Gerry comes up a lot on Row Three, it’s a go-to film for several of us ardent fans of Van Sant’s sparse mortality poem. When defending languid pacing, or the purest of experimental cinema, Gerry is usually the first film we bring up. Widely criticized at Cannes, when Gerry premiered at TIFF there was a strong split in opinion on whether it was a masterpiece or wankery. When I finally caught it in the cinema I obviously leaned toward the opinion of the former. The first in his life cycle trilogy (followed by Elephant and Last Days) and the first of Béla Tarr’s influence on Van Sant, Gerry struck me like a bolt of lightning.
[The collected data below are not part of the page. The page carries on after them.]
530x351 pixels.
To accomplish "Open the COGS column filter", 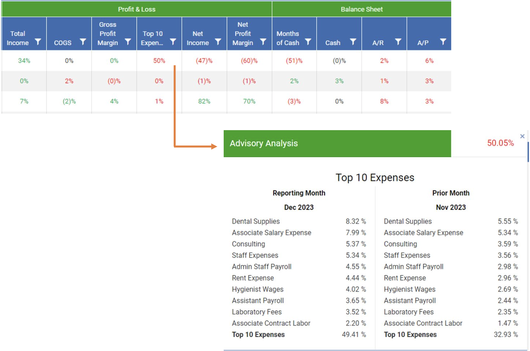I will point(83,42).
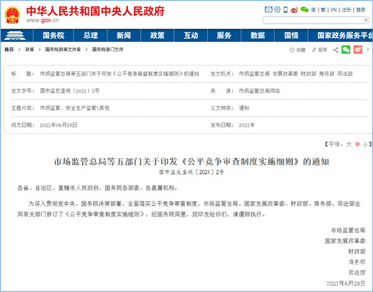373x292 pixels.
Task: Set font size to 大
Action: 349,144
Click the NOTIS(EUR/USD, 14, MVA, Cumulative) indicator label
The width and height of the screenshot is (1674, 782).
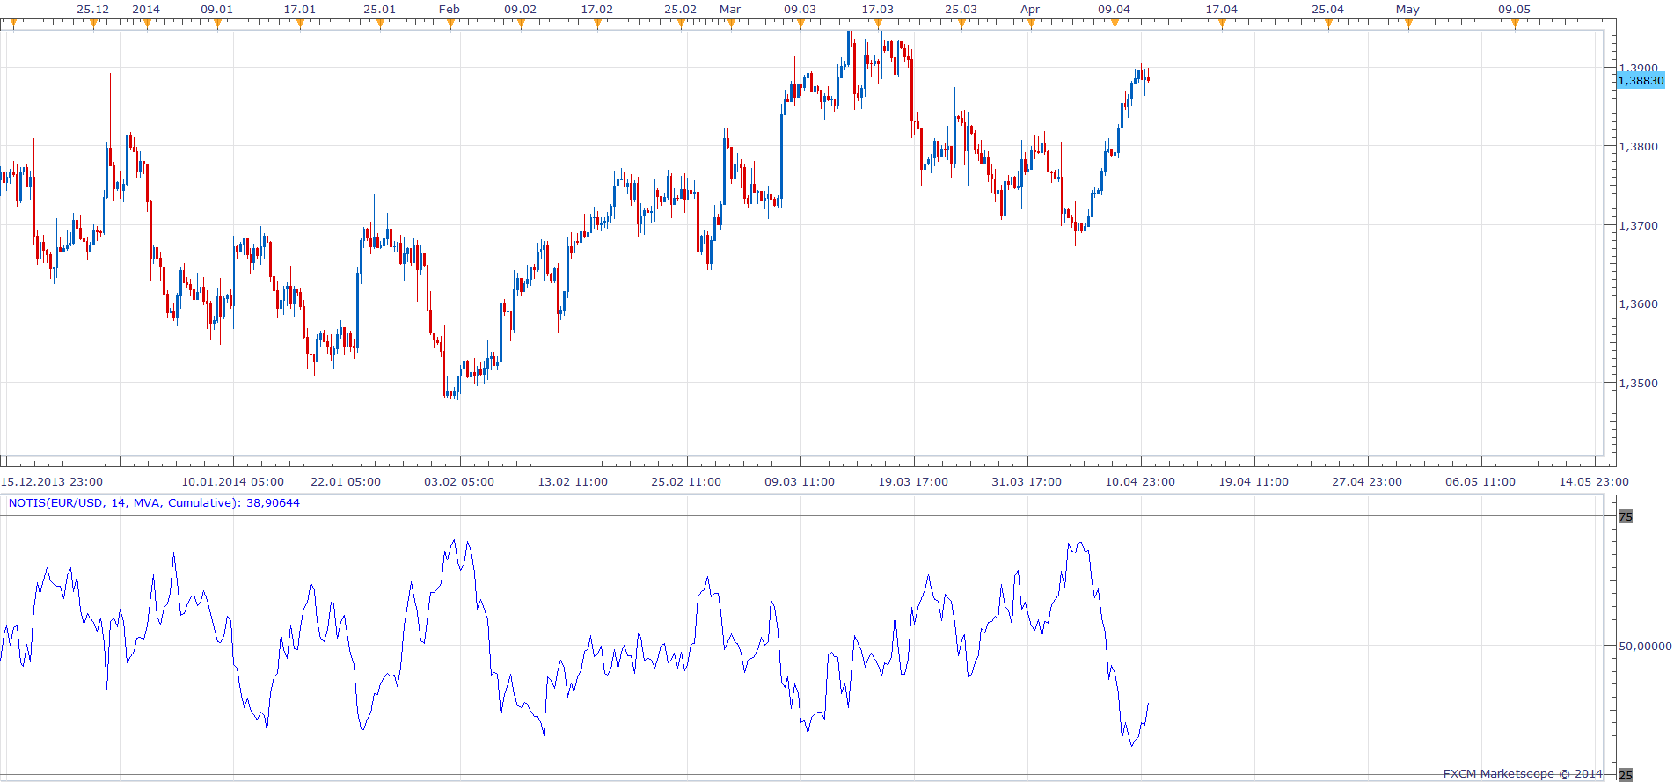tap(154, 503)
The effect was not so immediate of course, but my expectations felt jolted, the very act of what it is to watch movies came unstuck in this depiction of two guys walking in a desert. The narrative impetus set aside, the tacit experience became more emphatic, the rhythm of walking, of repetition keeping me mesmerized. Not a fan of Andy Warhol’s experimental films of excessive pacing and static focus, nor of Vincent Gallo’s empty repetition in Brown Bunny, Gerry felt full of import in every shot. What seems sparse and drawn out has, for me, an inner fire to it that keeps me riveted (I have watched it three times in the cinema, and is a film that works best when one is prevented from any interruptions). What exactly it is that calls to me, I can scarcely put into words other than to say it is on a tacit level that I feel drawn in by the lived-in experience of mortality, of futility in the face of an unrelenting mother nature (a feeling I also get strongly from Terrence Malick’s Thin Red Line). Arvo Part’s Spiegel im Spiegel is an added bonus, the song being one of my all time favorite pieces of music, and for what little Matt Damon and Casey Affleck say or do anything in the film, they enrich the experience. Mostly it’s in the editing, the use of landscape, the slowing down of consciousness.